» **WORK REQUEST 1**: Print these lines from the records exactly as they stand, everything from the line containing "Describe the element" down to the line containing "at that location.", including both of those lines.

» **SOURCE PASSAGE**:
_ _ _ _

That policy direction has seen positive results on many fronts in what Cardoso described as an economy that “has transitioned from crisis management to laying the groundwork for a sustainable recovery.” 

The Nigerian economy grew by 4.23% in the second quarter of 2025, higher than the IMF/World Bank’s projection of 3.8% for sub-Saharan Africa. Inflation, while still in double digits, has dropped by over half from a peak of 34.6% in November 2024, to 14.45% in December reflecting over 7 months of consistent disinflation.

This, Cardoso noted, has not only restored “real purchasing power for households and businesses,” but has also borne out the apex bank’s insistence on a “disciplined execution and Nigeria’s return to orthodox monetary policy.”

While the Monetary Policy Rate (MPR), a key inflation moderating tool remains at 27%, Cardoso has noted that with the apex bank’s modelling pointing to continued disinflation in 2026, the policy rate will be calibrated in line with evolving data.”

Once the $7bn FX backlog was cleared, the CBN focused on reducing opacity, removing manipulation, and restoring discipline to the foreign exchange market in other to reap the benefits of the exchange rate unification. The result has been a huge contraction in the gap between the official and parallel market rates which has shrunk from 60% to 2% with the naira closing the year at N1,442.51 to the dollar.

The sanitisation of the foreign exchange market and strengthening of the naira was supported and buoyed in large part by the introduction of the Nigerian Foreign Exchange Code which established and insisted, according to Yemi Cardoso, on “clear rules for transparency, ethics, governance, and fair dealing among authorised dealers while the deployment of the Electronic Foreign Exchange Management System (EFEMS) system, powered by Bloomberg BMatch, has transformed FX trading through mandatory order submission, real-time regulatory visibility, and enhanced price discovery.”

The result? Market stability and enhanced investor confidence seen in a 70% increase (US$20.98 billion) in foreign capital inflows in the first ten months of 2025 compared to total inflows for 2024. For further context, the figure reflects a 428% surge compared to the US$3.9 billion recorded in 2023.

The improved conditions have also been evident in accretions in foreign reserves which grew from $40bn in November 2024 to a seven year high of US$46.7bn by mid-November 2025 “providing over 10 months of forward import cover and significantly enhancing the economy’s resilience.”

_ _ _ _

» **EXTRACTED MATERIAL**:
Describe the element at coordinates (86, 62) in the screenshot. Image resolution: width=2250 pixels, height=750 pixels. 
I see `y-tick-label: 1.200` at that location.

_ _ _ _

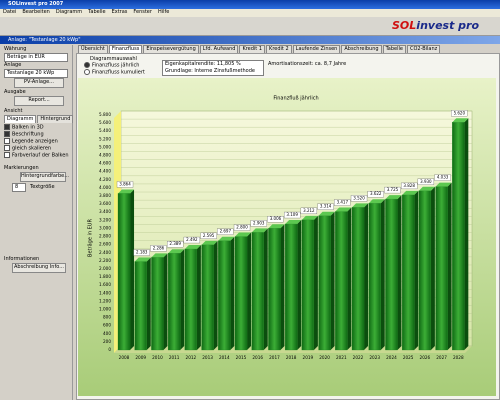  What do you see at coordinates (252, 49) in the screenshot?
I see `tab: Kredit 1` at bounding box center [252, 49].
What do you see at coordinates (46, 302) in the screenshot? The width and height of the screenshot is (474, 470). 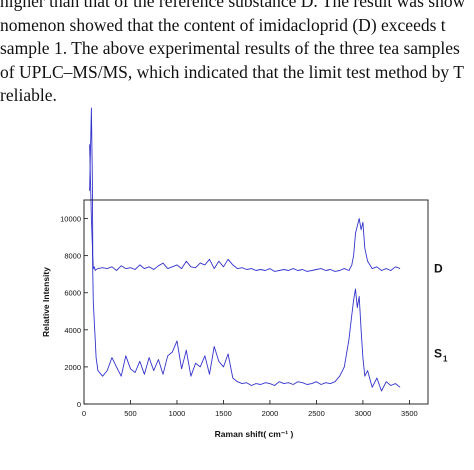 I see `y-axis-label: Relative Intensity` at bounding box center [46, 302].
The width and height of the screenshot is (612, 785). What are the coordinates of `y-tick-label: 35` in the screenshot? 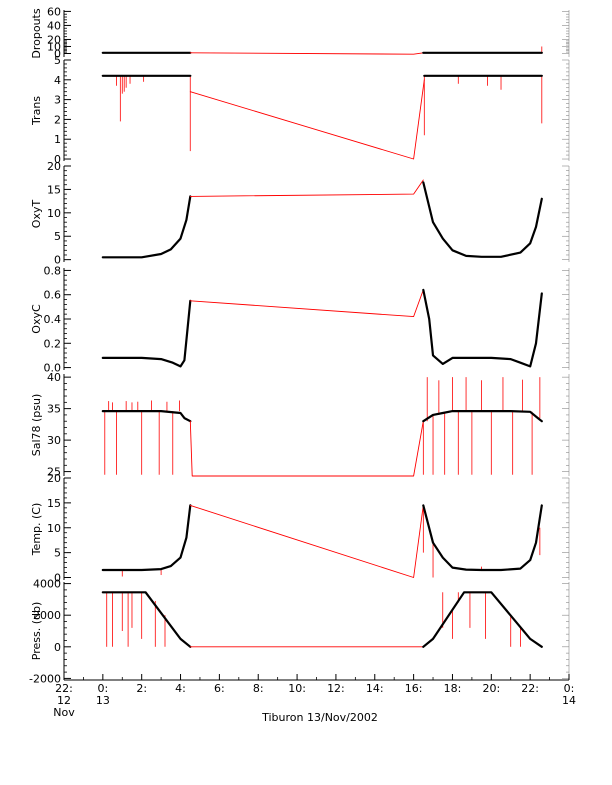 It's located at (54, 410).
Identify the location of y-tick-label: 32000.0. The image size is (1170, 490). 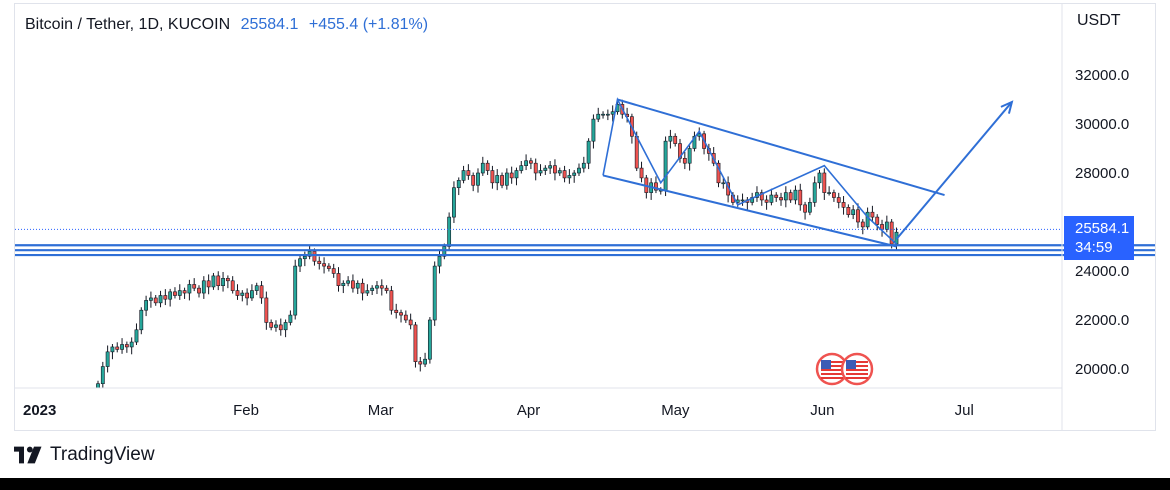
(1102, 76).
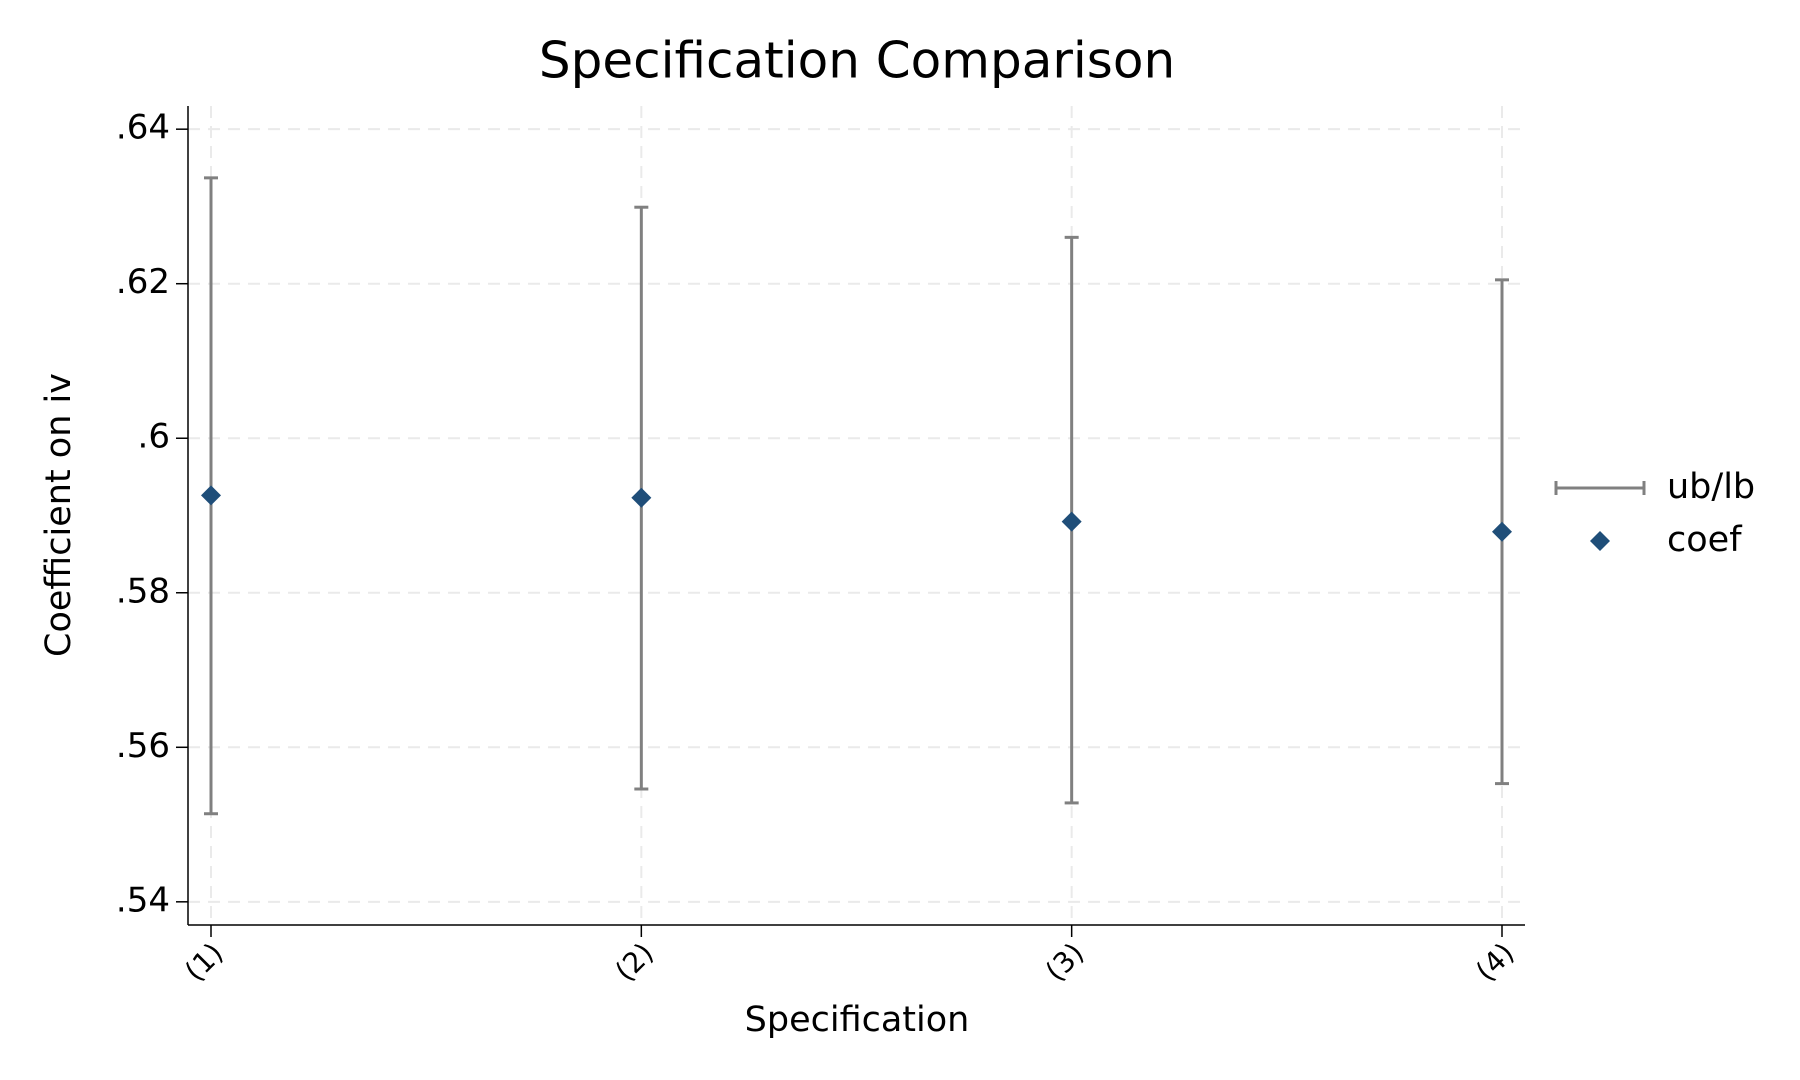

_ _ _ _

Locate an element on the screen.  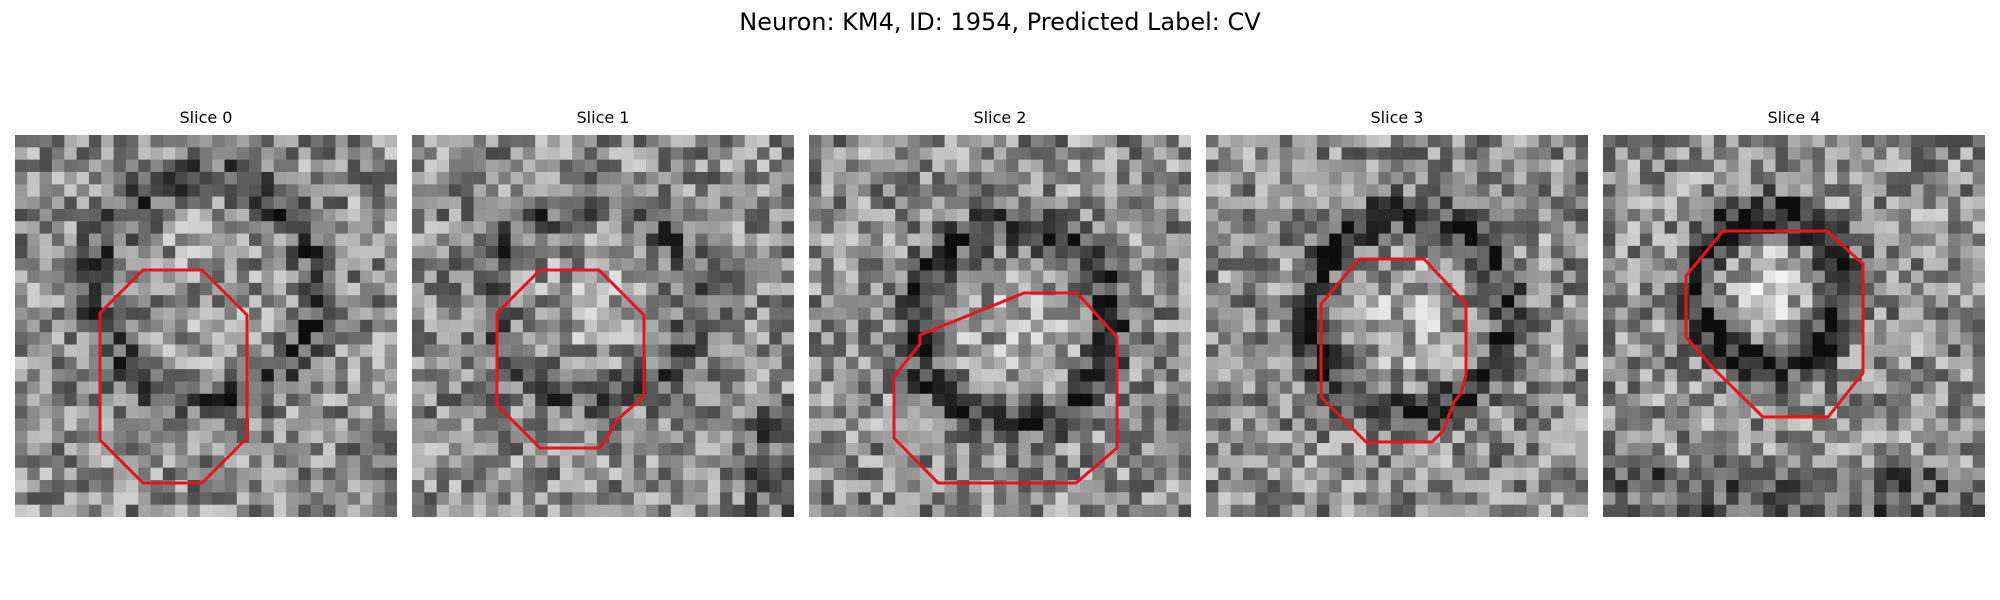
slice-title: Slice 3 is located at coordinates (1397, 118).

_ _ _ _

» **WORK REQUEST 2**:
Answer these questions using the passage on Nigeria's economy:
(a) By what percentage did the Nigerian economy grow in the second quarter of 2025?
(b) To what figure did the gap between the official and parallel market exchange rates shrink?
(c) What level had foreign reserves reached by mid-November 2025?

» **EXERCISE SOLUTION 1**:
Describe the element at coordinates (86, 62) in the screenshot. Image resolution: width=2250 pixels, height=750 pixels. 
I see `y-tick-label: 1.200` at that location.

» **EXERCISE SOLUTION 2**:
(a) 4.23%
(b) 2%
(c) US$46.7bn